■ Instructions for the task
Would you please copy every line from the records that contains the word "Given"?
== Supplied data
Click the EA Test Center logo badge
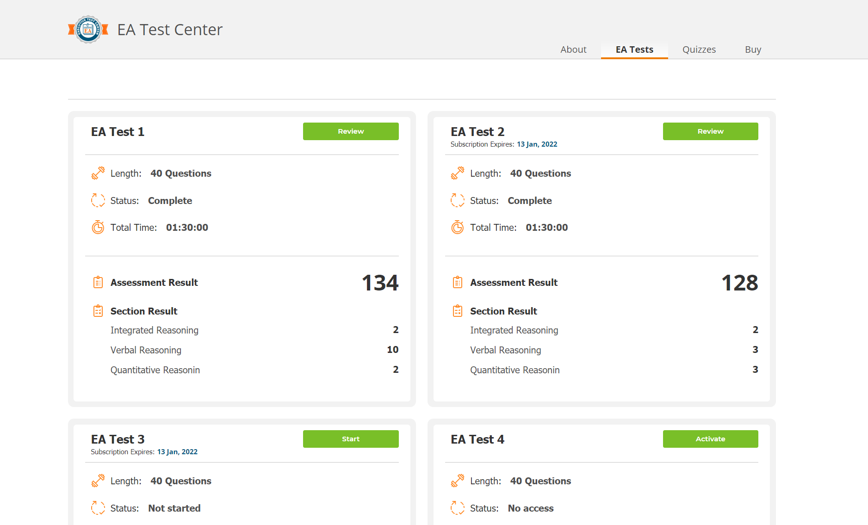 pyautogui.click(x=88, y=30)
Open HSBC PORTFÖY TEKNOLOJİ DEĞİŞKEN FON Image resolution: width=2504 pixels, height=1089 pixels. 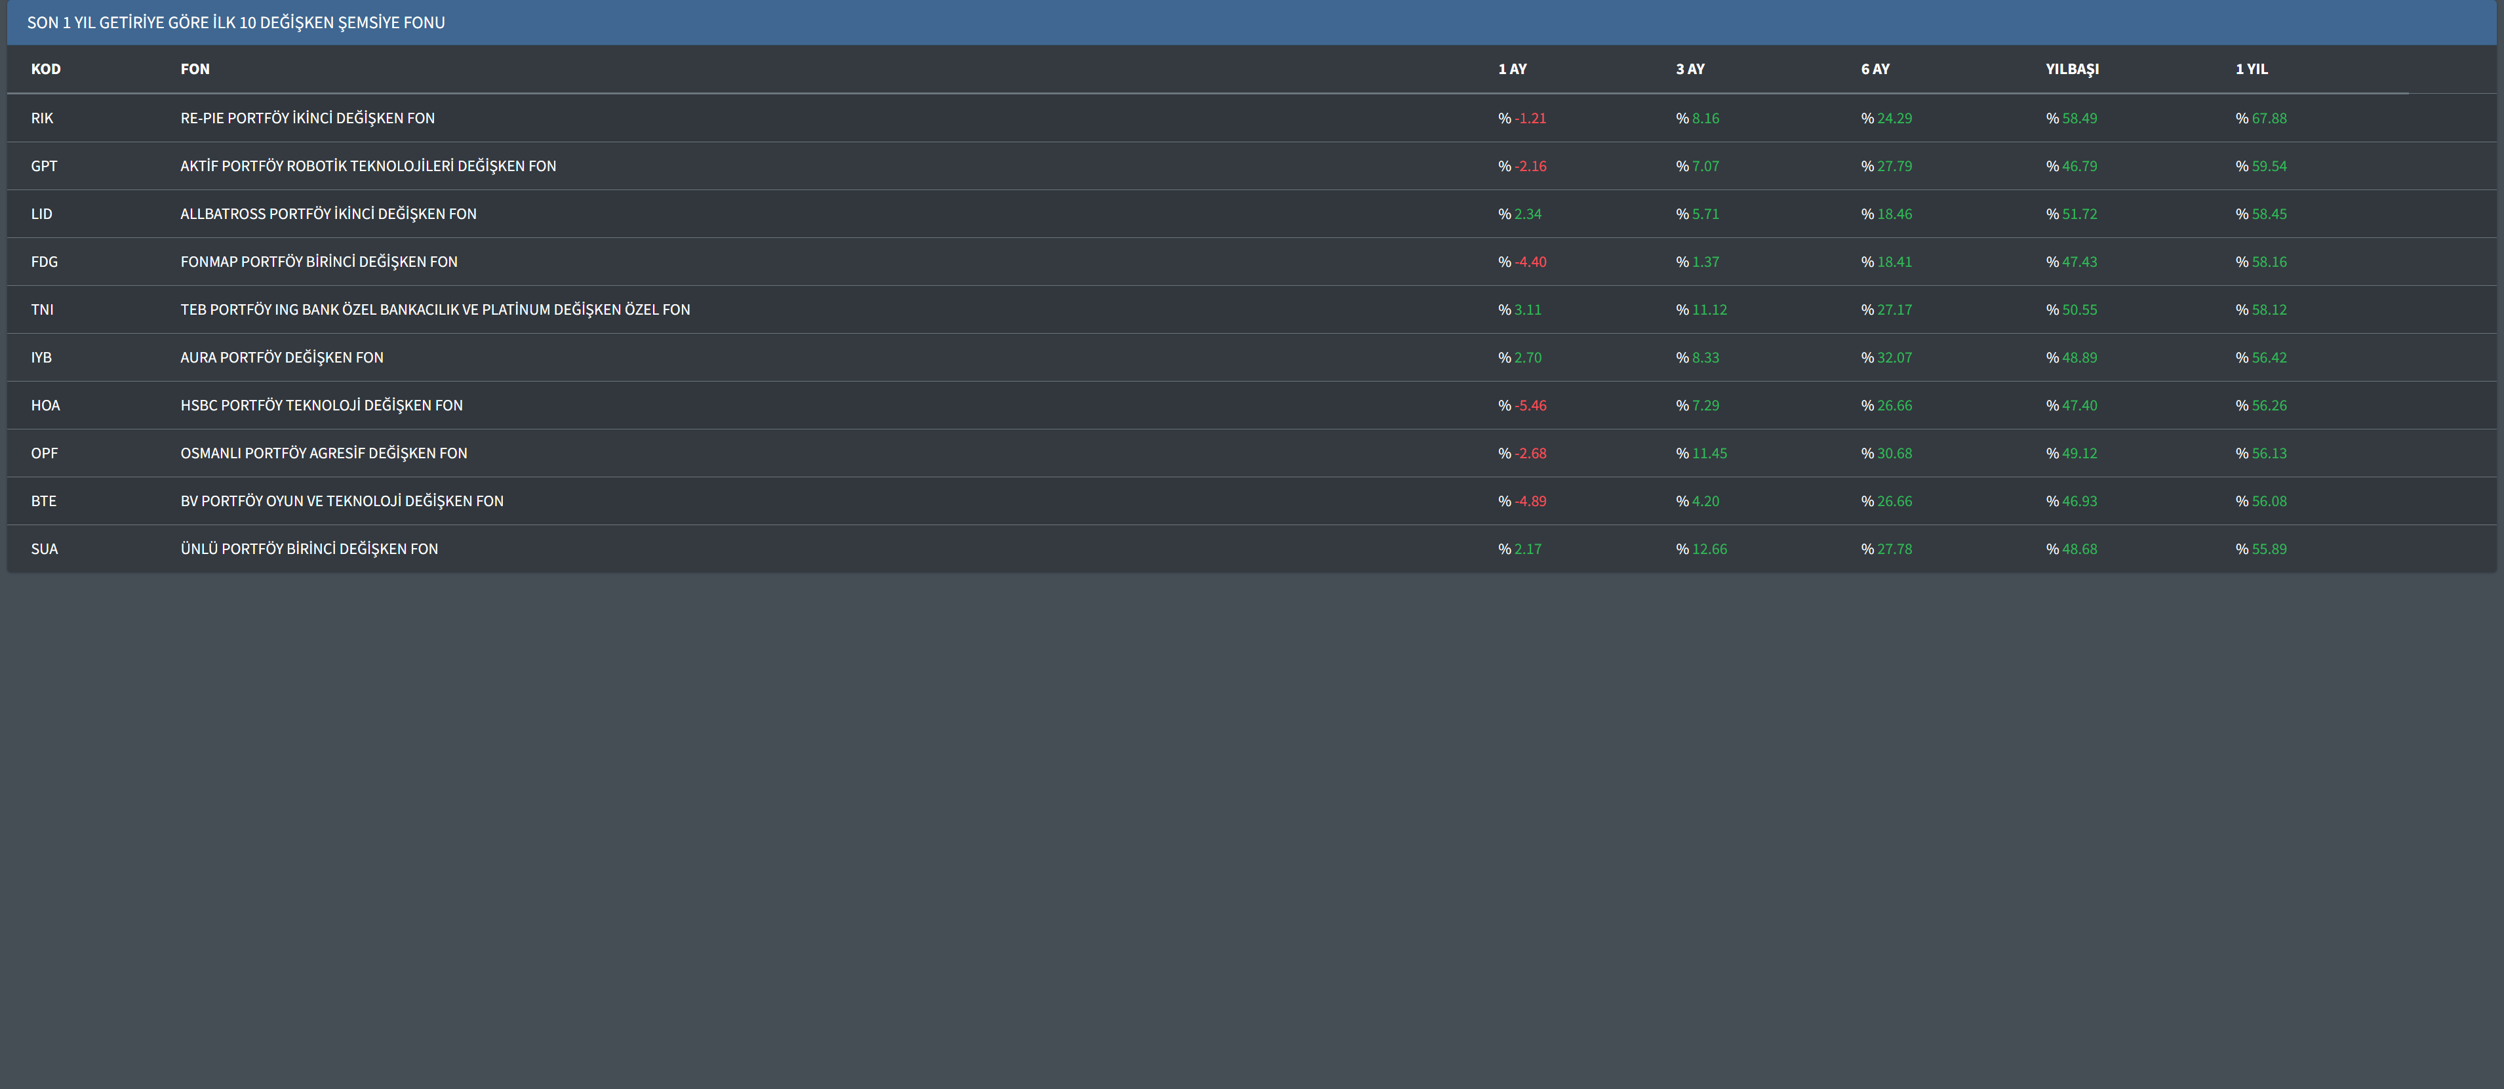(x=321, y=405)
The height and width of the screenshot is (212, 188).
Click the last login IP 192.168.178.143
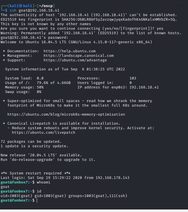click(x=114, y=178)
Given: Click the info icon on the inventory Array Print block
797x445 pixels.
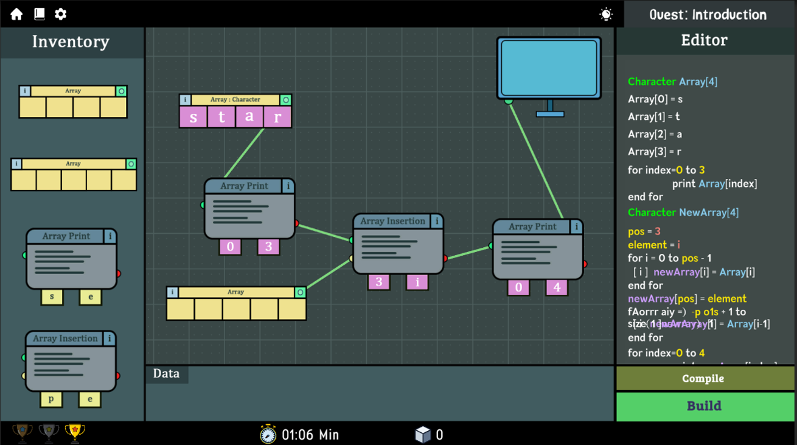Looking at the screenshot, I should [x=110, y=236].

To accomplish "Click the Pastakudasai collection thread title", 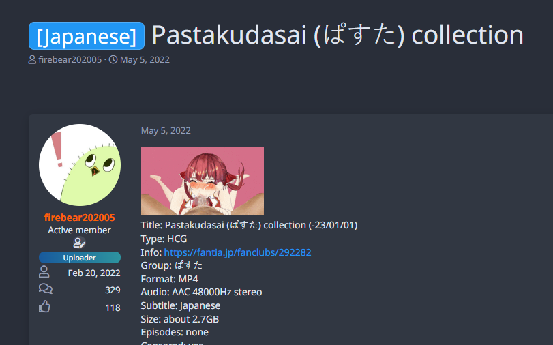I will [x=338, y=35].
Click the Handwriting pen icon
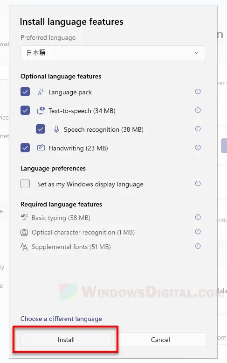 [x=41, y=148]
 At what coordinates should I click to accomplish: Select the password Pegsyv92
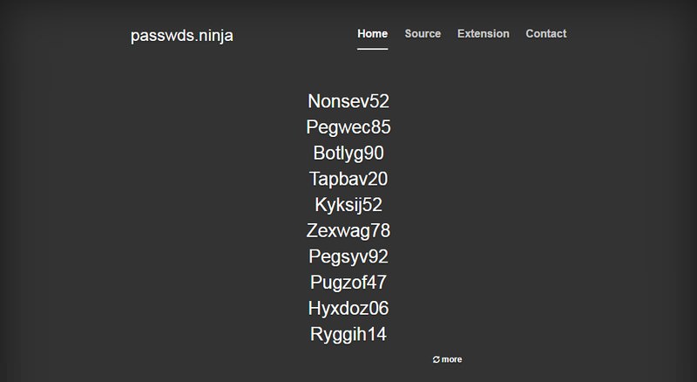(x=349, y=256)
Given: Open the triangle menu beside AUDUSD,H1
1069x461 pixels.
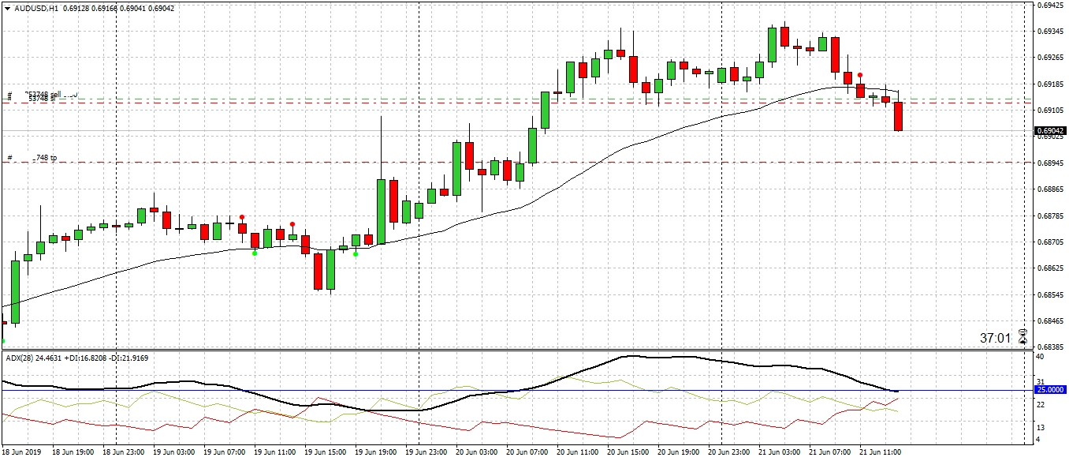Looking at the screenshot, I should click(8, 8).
====
■ Exercise solution
Given: Click the info icon on the inventory Array Print block
Given: Open the triangle menu beside AUDUSD,H1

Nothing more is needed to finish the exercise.